Local soldiers are swapping their traditional Tam O’Shanters for the United Nations’ famous blue berets for their tour of Cyprus.
The troops from the Borders’ local infantry battalion, the Royal Scots Borderers (1 SCOTS), are heading for the divided Mediterranean island - with support from 2nd Battalion, Royal Irish Regiment - in the next few weeks, where they will form part of Operation Tosca.
This is the codename for part of the United Kingdom’s commitment to the ongoing UN peacekeeping mission to Nicosia in Cyprus.
These soldiers serve on a six-month tour of duty as unarmed UN troops and are responsible for maintaining the integrity of the buffer zone that runs between Greek and Turkish Cypriot-controlled areas.
The command includes the island’s capital Nicosia, and the soldiers wear the famous UN blue berets.
On arrival in Cyprus, the soldiers will take over from the Black Watch (3 SCOTS) and patrol a corridor through Nicosia that weaves between buildings that have remained in ruins for 40 years.

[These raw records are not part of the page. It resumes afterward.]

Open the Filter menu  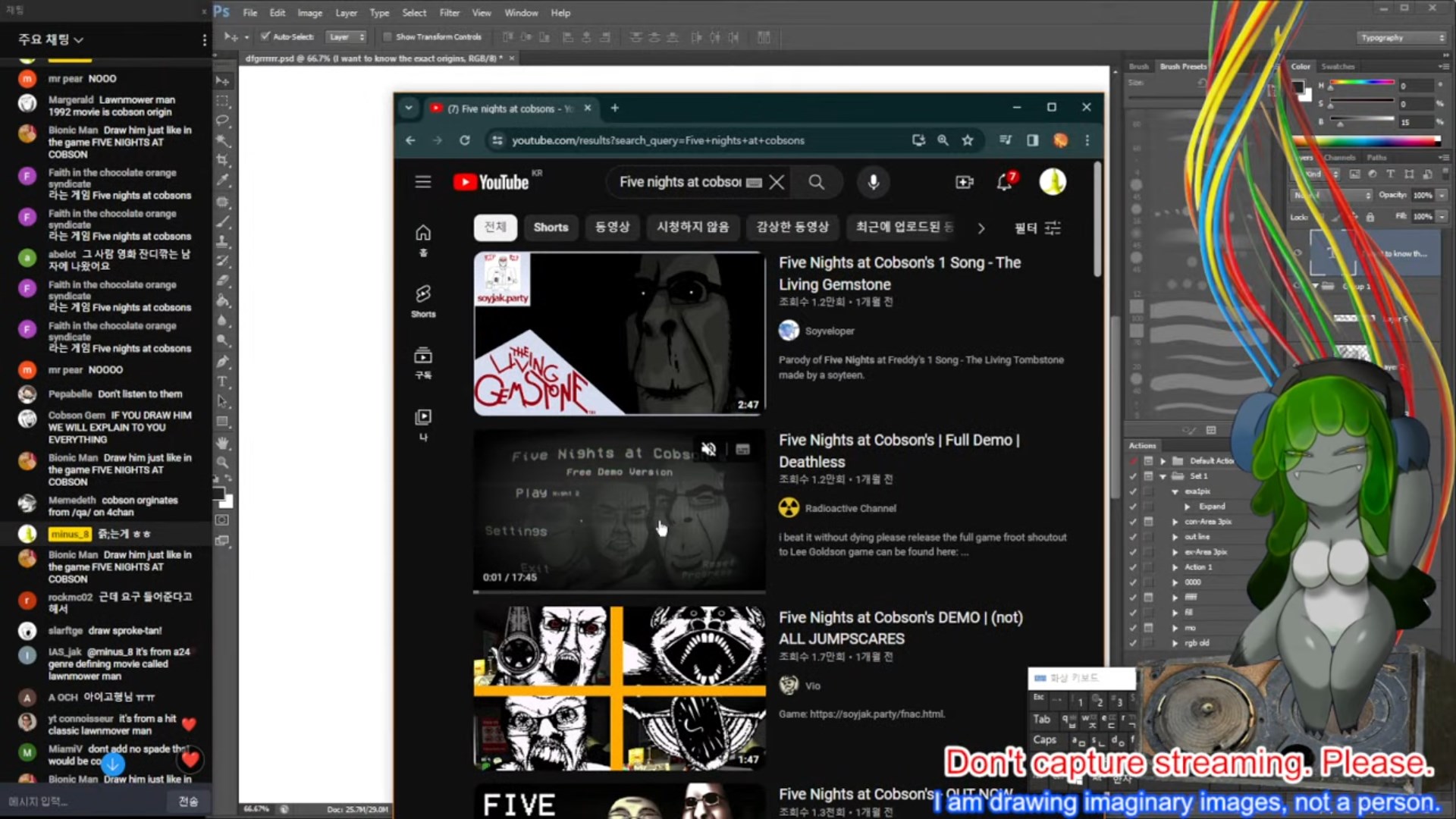pos(449,13)
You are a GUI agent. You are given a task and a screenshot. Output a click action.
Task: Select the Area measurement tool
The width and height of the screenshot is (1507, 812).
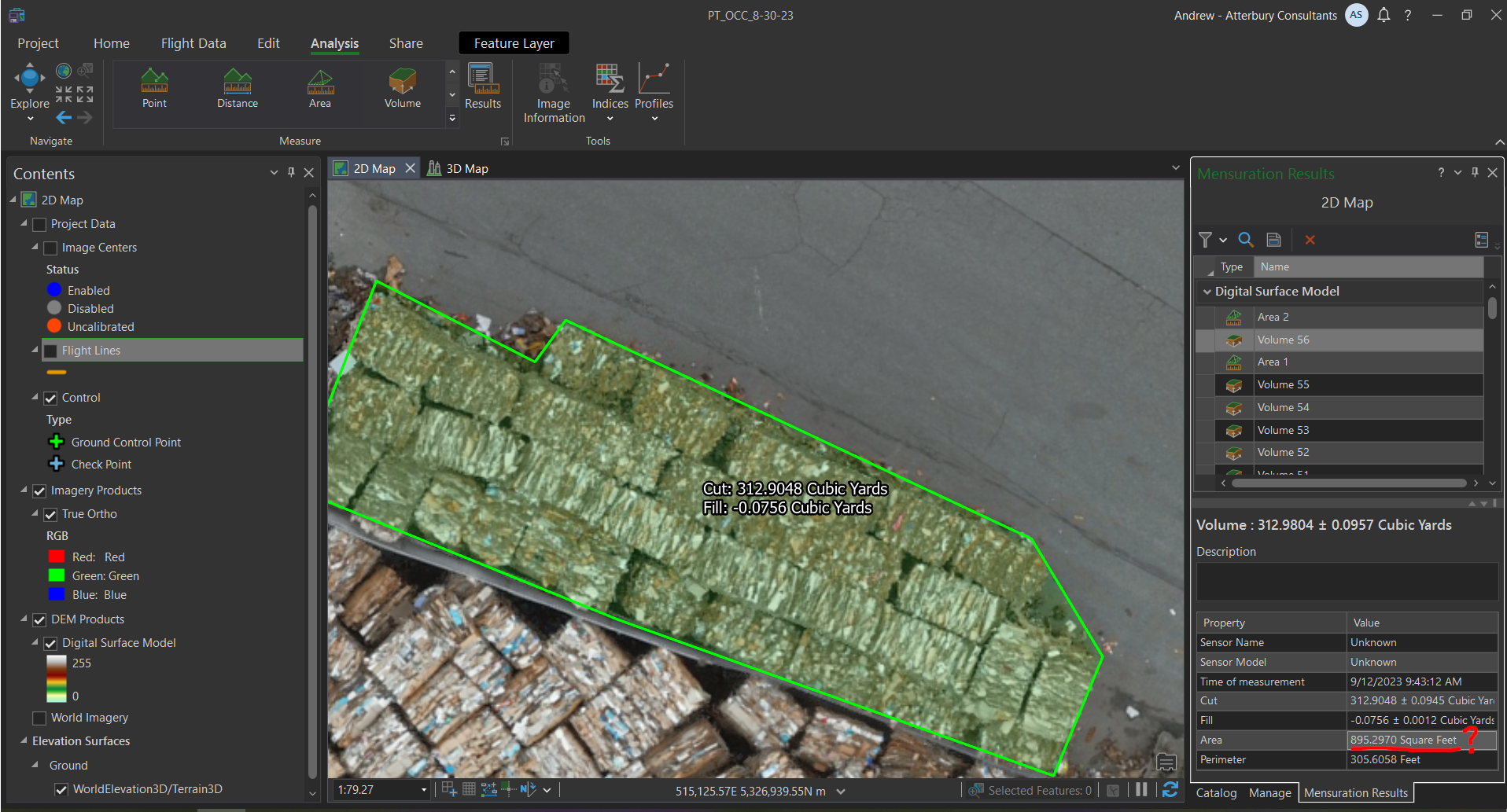coord(319,88)
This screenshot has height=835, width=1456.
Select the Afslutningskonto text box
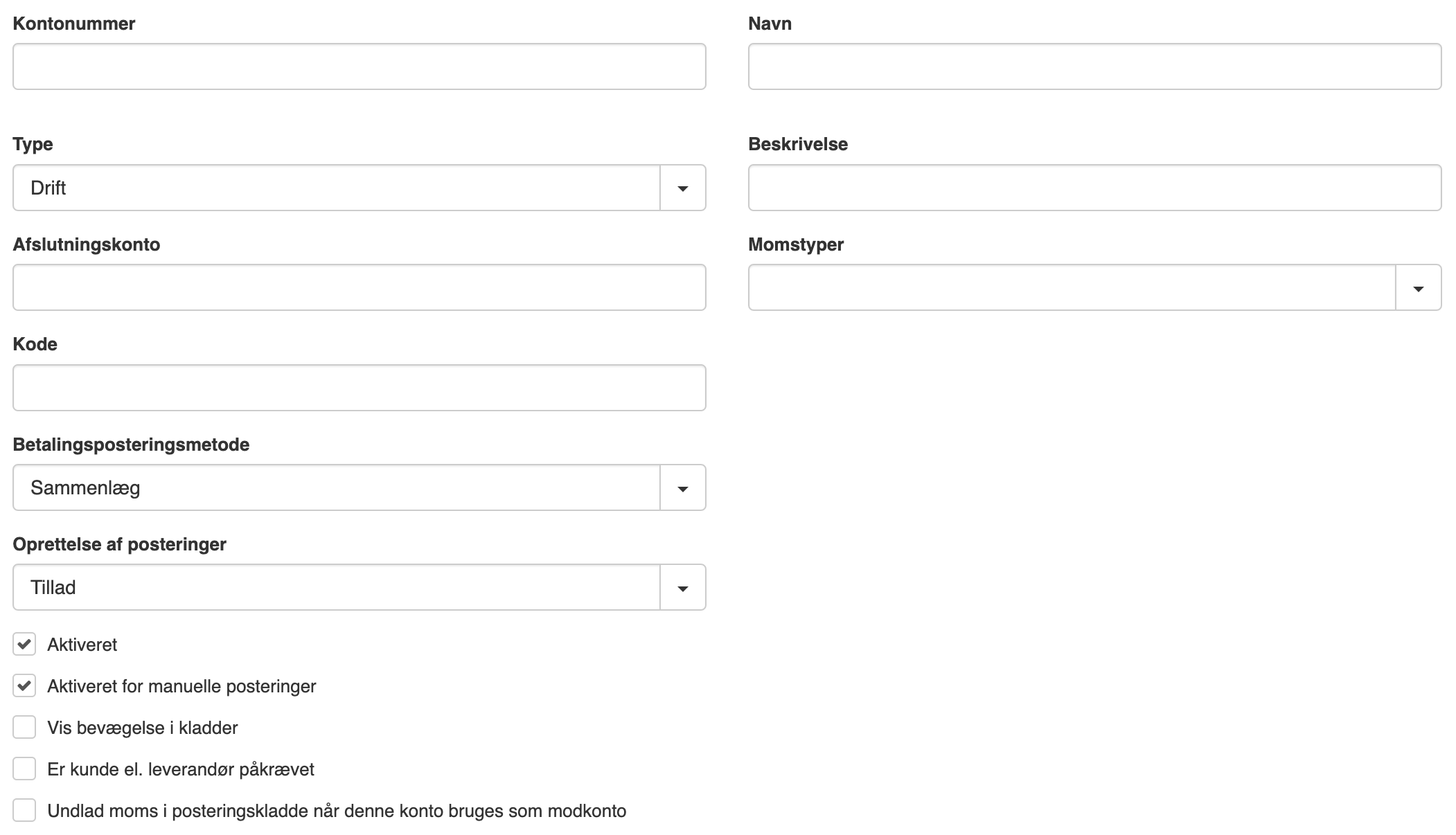click(359, 287)
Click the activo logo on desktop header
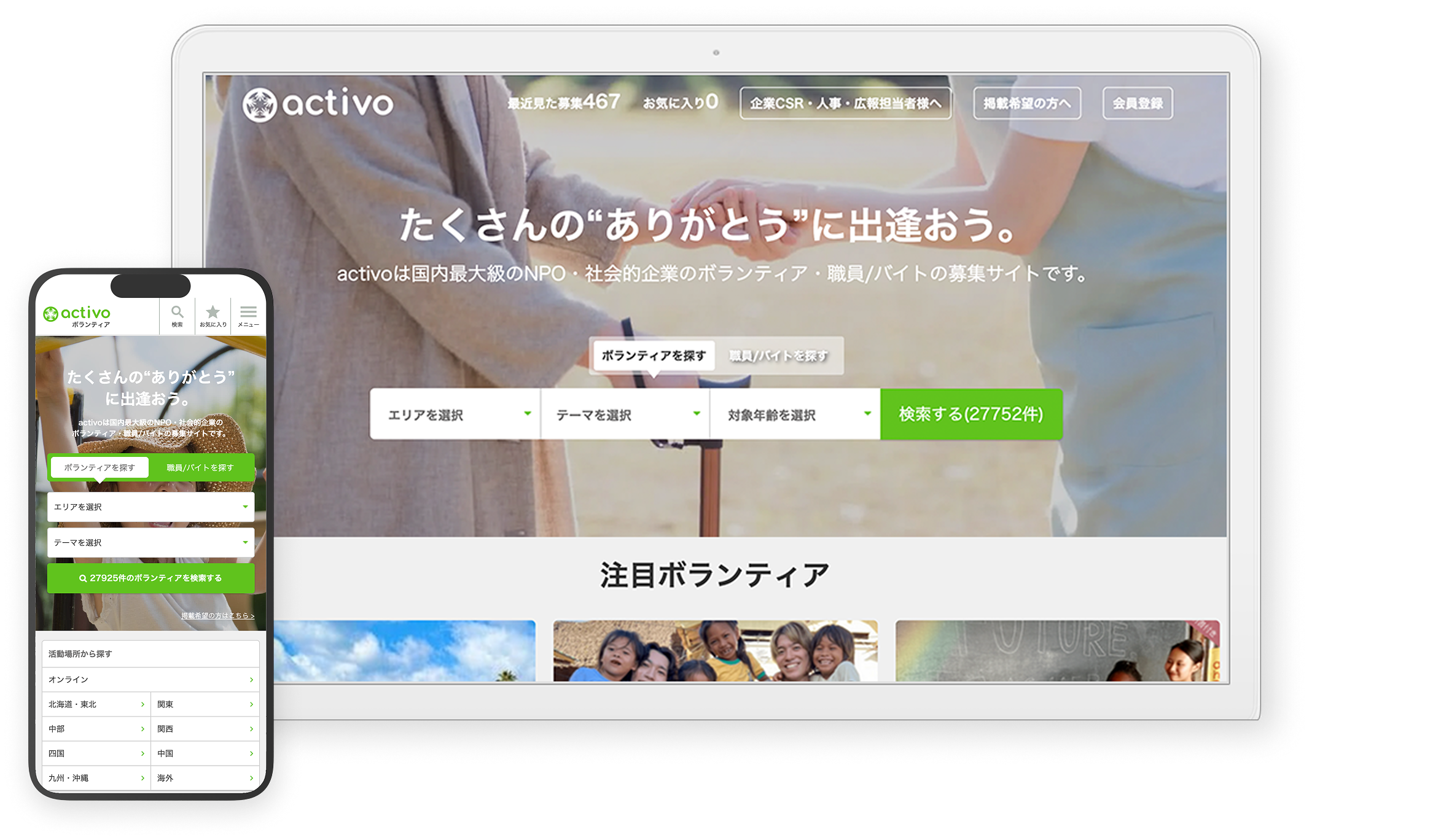Screen dimensions: 1441x840 [x=318, y=104]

Captain Nick Bowler explained that 250 soldiers from the battalion will be deploying to Cyprus, supported by 38 members of the Royal Irish Regiment.
Battalion members are currently training their public order skills to enable them to deal with potential problems, such as riots, missiles being thrown and petrol bombs.
And while, members of the battalion have served in Cyprus before, this is the first time the whole battalion is being deployed.
“We will be heading out at the end of September until March and it’s good that the whole battalion is going as it allows us to focus on training altogether, instead of having personnel scattered all over the place,” he said.
Cyprus has been divided since 1974 when Turkey invaded the north in response to a military coup on the island which was backed by the Athens government.
It was in 1974 that Cyprus was effectively partitioned with the northern third inhabited by Turkish Cypriots and the southern two-thirds by Greek Cypriots.
The UN estimates some 165,000 Greek Cypriots fled or were expelled from the north, and 45,000 Turkish Cypriots from the south.
The UN Buffer Zone, known as the ‘Green Line’, divides the two parts from Morphou through Nicosia to Famagusta, and is patrolled by UN troops.
The UN created the Green Line as a ceasefire line in 1963 after becoming involved in an attempt to end the tension.
Cyprus joined the EU in 2004 as a divided island. The status of Northern Cyprus as a separate entity is recognised only by Turkey after the area declared itself the Turkish Republic of Northern Cyprus in the early 1980s.
However, there is fresh hope after it was reported last month that UN-sponsored talks on reunifying Cyprus had resumed in a “prevailing positive climate.”
Turkish Cypriot leader, Mustafa Akinci, said it could be “a matter of months, rather than years, to solve the problem,” while Greek Cypriot leader Nicos Anastasiades, said there was “mutual understanding.”